WHAT THIS TASK INVOLVES — Retype, word for word, every line from the one holding "The width and height of the screenshot is (932, 1178)." through the one holding "Expand the node_modules" in the entries below, both included, and only those lines.
====================
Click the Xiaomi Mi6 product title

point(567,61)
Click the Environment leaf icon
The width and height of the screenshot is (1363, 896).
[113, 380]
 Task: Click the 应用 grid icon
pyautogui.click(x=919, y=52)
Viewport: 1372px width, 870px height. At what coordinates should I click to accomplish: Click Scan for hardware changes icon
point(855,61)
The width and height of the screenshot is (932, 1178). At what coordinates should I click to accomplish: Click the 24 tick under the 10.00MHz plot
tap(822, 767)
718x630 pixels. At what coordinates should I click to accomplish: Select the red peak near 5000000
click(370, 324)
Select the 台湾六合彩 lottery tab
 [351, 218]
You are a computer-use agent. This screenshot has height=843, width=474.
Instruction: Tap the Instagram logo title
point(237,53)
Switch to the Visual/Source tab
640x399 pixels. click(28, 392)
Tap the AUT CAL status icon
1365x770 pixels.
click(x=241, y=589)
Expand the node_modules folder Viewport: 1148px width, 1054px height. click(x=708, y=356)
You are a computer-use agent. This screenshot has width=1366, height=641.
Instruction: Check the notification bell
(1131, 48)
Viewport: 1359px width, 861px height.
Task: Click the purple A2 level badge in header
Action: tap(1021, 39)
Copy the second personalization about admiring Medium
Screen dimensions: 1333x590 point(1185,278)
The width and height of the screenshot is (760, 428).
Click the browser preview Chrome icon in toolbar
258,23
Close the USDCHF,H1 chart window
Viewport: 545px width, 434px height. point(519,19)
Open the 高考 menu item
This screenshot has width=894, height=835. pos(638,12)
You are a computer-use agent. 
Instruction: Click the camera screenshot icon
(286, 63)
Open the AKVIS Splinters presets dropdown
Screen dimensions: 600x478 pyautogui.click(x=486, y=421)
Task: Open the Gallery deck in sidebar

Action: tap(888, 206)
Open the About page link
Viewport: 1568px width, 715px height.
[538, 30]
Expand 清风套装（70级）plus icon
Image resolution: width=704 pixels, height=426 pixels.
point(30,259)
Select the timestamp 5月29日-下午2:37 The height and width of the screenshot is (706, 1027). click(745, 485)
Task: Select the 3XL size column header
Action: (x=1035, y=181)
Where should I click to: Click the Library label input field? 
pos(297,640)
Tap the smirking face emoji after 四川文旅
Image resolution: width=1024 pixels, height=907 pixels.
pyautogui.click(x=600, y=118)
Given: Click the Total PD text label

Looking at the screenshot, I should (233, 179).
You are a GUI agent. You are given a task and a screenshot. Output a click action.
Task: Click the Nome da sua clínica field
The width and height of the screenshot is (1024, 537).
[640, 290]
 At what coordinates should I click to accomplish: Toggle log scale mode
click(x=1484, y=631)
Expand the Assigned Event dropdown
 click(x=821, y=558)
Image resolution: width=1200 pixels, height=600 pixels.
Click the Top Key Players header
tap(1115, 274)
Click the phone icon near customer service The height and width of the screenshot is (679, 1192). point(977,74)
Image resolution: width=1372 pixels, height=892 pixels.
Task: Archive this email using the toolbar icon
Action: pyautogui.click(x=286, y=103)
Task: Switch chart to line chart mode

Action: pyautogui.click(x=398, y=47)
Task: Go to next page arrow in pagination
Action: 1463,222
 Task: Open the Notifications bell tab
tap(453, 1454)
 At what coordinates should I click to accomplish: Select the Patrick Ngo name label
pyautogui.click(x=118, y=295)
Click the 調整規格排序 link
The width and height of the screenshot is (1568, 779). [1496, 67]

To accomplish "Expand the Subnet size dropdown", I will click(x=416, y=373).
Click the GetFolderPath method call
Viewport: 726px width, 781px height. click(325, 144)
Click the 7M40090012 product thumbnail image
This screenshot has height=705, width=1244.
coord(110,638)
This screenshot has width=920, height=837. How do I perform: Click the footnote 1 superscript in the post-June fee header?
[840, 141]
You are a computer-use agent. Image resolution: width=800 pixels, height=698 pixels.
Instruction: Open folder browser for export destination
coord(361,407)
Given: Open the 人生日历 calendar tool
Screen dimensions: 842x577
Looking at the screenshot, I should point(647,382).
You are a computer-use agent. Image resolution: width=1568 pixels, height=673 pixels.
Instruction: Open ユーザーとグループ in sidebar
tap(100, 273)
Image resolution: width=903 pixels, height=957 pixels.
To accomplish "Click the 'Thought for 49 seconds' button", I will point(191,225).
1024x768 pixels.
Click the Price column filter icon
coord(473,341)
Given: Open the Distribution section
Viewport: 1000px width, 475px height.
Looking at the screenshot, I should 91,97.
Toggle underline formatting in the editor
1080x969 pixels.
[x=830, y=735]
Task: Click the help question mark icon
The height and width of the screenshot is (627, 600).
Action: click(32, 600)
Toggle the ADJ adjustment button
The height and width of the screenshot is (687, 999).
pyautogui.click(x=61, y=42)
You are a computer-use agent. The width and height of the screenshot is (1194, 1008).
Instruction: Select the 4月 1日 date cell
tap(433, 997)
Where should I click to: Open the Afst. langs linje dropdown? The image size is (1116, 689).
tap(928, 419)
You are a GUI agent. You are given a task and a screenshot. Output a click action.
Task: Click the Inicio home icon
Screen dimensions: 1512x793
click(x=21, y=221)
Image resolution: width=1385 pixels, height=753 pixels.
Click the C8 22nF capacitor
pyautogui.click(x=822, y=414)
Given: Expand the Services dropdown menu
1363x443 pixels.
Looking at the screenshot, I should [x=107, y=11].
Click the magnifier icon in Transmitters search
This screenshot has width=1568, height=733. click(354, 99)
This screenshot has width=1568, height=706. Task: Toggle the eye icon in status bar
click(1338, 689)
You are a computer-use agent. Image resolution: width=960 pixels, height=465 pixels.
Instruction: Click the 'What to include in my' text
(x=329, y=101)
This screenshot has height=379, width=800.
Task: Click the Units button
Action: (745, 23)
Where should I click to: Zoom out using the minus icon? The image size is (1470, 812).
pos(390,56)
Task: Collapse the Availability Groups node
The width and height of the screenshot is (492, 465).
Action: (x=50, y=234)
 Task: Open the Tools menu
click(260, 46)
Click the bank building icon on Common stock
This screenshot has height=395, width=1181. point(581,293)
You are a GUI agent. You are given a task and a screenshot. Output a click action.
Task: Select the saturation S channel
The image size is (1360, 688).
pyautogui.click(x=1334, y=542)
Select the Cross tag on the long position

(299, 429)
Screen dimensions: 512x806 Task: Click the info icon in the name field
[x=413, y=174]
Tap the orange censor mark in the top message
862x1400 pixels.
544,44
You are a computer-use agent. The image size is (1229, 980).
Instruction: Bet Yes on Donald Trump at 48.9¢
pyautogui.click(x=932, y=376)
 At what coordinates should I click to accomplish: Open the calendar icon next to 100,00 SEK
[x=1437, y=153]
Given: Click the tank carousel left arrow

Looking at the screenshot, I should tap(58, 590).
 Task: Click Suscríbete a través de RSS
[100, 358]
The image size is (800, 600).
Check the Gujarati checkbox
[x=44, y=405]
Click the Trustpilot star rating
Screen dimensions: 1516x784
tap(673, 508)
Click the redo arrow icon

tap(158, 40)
====================
RESULT FOR THIS TASK —
The width and height of the screenshot is (932, 1178). At what coordinates should I click to accomplish: Click the 24 tick under the 10.00MHz plot
tap(822, 767)
718x630 pixels. At what coordinates should I click to accomplish: Select the red peak near 5000000
click(370, 324)
Select the 台湾六合彩 lottery tab
 [351, 218]
You are a computer-use agent. This screenshot has height=843, width=474.
Instruction: Tap the Instagram logo title
point(237,53)
Switch to the Visual/Source tab
640x399 pixels. click(28, 392)
Tap the AUT CAL status icon
1365x770 pixels.
click(x=241, y=589)
Expand the node_modules folder Viewport: 1148px width, 1054px height. click(x=708, y=356)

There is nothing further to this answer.